Au lendemain de l’assassinat de Ntare V, le 29 avril 1972, les tueries visant surtout les intellectuels Bahutu ont aussitôt commencé dans différentes communes de la province de Gitega. Les déplacements ont été écourtés entre Bujumbura et Gitega. Les responsables des services d’Etat ont été les premiers sur la liste des candidats à l’assassinat.
Willy NTAKARUTIMANA
La commune de Nyarusange, détachée de la commune de Gishubi après 1972
Elle se trouve dans la province de Gitega. La CVR y a mené des enquêtes sur le génocide de 1972. Les témoins qui ont parlé à la Commission se souviennent encore du carnage. Certains attendent toujours en vain, les leurs qui ont été convoqués au tribunal. Une situation d’angoisse et de douleur accable encore aujourd’hui les familles des victimes. « Nous nous attendions à ce qu’ils soient tués et jetés dans des fosses communes », racontent d’un des témoins de la CVR.
L’un des anciens fonctionnaires de l’État qui a échappé de justesse à la mort a témoigné. Il est originaire de la sous- colline Ruhama, colline Muhororo, zone Bukoro dans la commune de Nyarusange. Samedi le 29 avril 1972, il s’apprêtait à descendre à Bujumbura. Arrivé à la gare, les transporteurs lui ont dit que le transport entre Bujumbura et Gitega avait été suspendu suite à l’assassinat de Ntare V. Il n’a eu d’autre choix que d’écourter son trajet.
Et les passagers qui allaient prendre le bus à Kibumbu ont été tués à Nyakararo, a déploré le témoin. J’en connais au moins 7. Des victimes étaient arrêtées, certaines sur leurs collines de résidence, d’autres en cours de route, et beaucoup d’autres au service et ailleurs, disent ces témoins.
D’autres se souviennent encore du carnage qui a eu lieu dans la zone Nyabiraba , qui fait toujours partie de la commune de Gishubi, limitrophe de la commune de Gitega et de Makebuko. Au lendemain du déclenchement du génocide de 1972, des témoins ont dit avoir vu des militaires à bord d’un camion allant arrêter un certain Lucien, directeur d’une école primaire à Nyabiraba. Et après, un prêtre du nom de Samandari, un citoyen nommé Jean Ntagunama et un autre appelé Kibuye Pierre qui était Bourgmestre de la commune de Nyabiraba à l’époque.

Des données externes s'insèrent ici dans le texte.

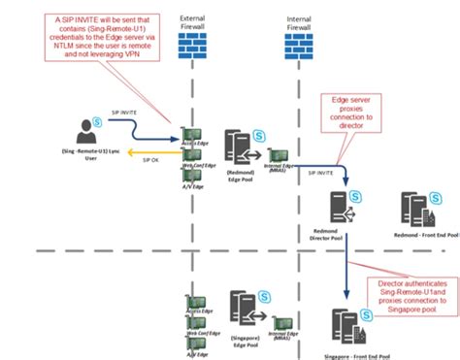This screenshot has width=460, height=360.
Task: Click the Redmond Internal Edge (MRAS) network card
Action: [279, 154]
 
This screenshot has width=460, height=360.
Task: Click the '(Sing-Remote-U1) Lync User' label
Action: [76, 159]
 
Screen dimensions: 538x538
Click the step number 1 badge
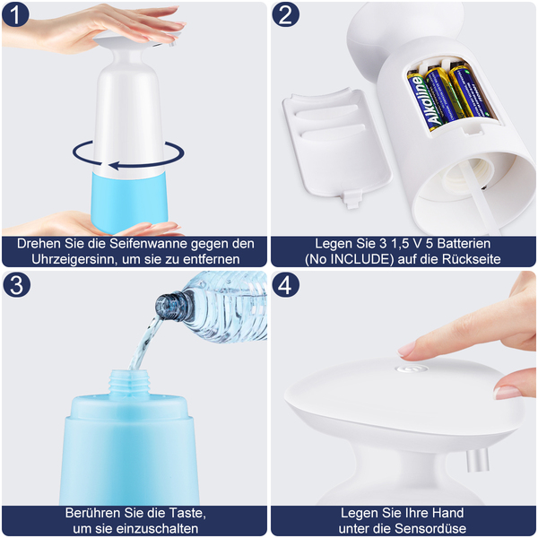tap(15, 14)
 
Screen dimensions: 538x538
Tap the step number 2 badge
tap(285, 14)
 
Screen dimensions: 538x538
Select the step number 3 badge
tap(16, 284)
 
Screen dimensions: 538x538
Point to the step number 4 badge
tap(285, 284)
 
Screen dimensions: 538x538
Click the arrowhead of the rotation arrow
tap(115, 165)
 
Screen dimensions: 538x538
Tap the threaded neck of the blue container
tap(130, 384)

On arrêtait seulement des Bahutu
Ces arrestations se sont poursuivies même après juillet 1972. Nos témoins donnent encore les noms d’autres fonctionnaires Bahutu. Il s’agit notamment d’un enseignant qui s’appelle Buraduguye et d’autres citoyens comme Butabo Astère, un enseignant ancien parlementaire du parti UPRONA de l’époque du Prince Louis Rwagasore et de son fils séminariste prénommé Venant, un autre enseignant connu sous le nom de Minani, un autre ancien bourgmestre nommé Ntacobigira qui administrait la région de Nyabitanga, un assesseur nommé Baretse, un enseignant prénommé Léon, sans oublier Antoine qui était « garde-marché » de Nyabitanga, et de nombreux autres Bahutu présents autour de la commune de Nyabiraba.

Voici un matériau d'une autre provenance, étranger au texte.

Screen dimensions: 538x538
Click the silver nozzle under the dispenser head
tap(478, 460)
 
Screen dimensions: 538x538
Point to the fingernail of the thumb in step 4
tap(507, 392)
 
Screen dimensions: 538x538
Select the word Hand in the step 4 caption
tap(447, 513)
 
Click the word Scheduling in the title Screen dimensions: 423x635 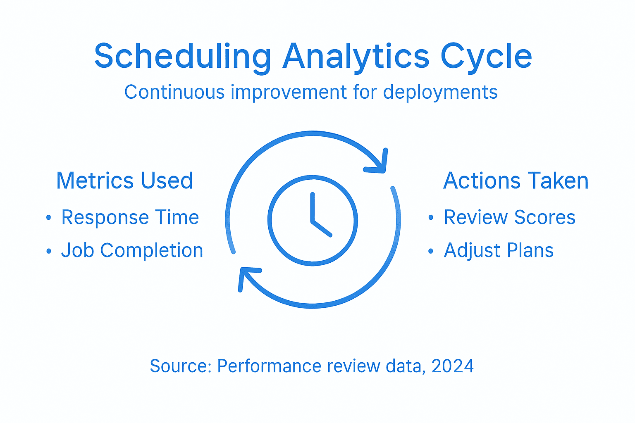tap(182, 57)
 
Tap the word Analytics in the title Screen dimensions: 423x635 tap(356, 57)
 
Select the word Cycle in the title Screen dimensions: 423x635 tap(486, 57)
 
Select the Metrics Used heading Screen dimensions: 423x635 tap(124, 181)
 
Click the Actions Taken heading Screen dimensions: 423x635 tap(516, 181)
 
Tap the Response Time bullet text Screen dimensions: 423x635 tap(130, 217)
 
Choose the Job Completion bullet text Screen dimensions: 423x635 tap(132, 250)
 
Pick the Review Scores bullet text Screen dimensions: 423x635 tap(509, 217)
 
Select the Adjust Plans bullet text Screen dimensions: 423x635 tap(499, 250)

En arrêtant ces victimes, ces militaires, souvent accompagnés d’élus locaux, les accusaient d’être des « Mayi-mulele » qui s’opposaient au régime du Président Micombero. Il fallait alors les emmener pour vérifier si leurs corps ne portaient vraiment pas des incisions « indasago », expliquent nos témoins qui ajoutent que les victimes étaient aussi arrêtées par des gens de la commune de Ryansoro. Elles étaient ensuite rassemblées au bureau communal de Nyabiraba pour être emmenés ailleurs.
Selon les mêmes témoins, à Nyabiraba comme à Gishubi, il n’y a pas de fosses communes des victimes du génocide de 1972. Toutes les victimes étaient emmenées, soit vers la commune de Giheta, soit aux fosses communes situées près de la rivière Ruvubu.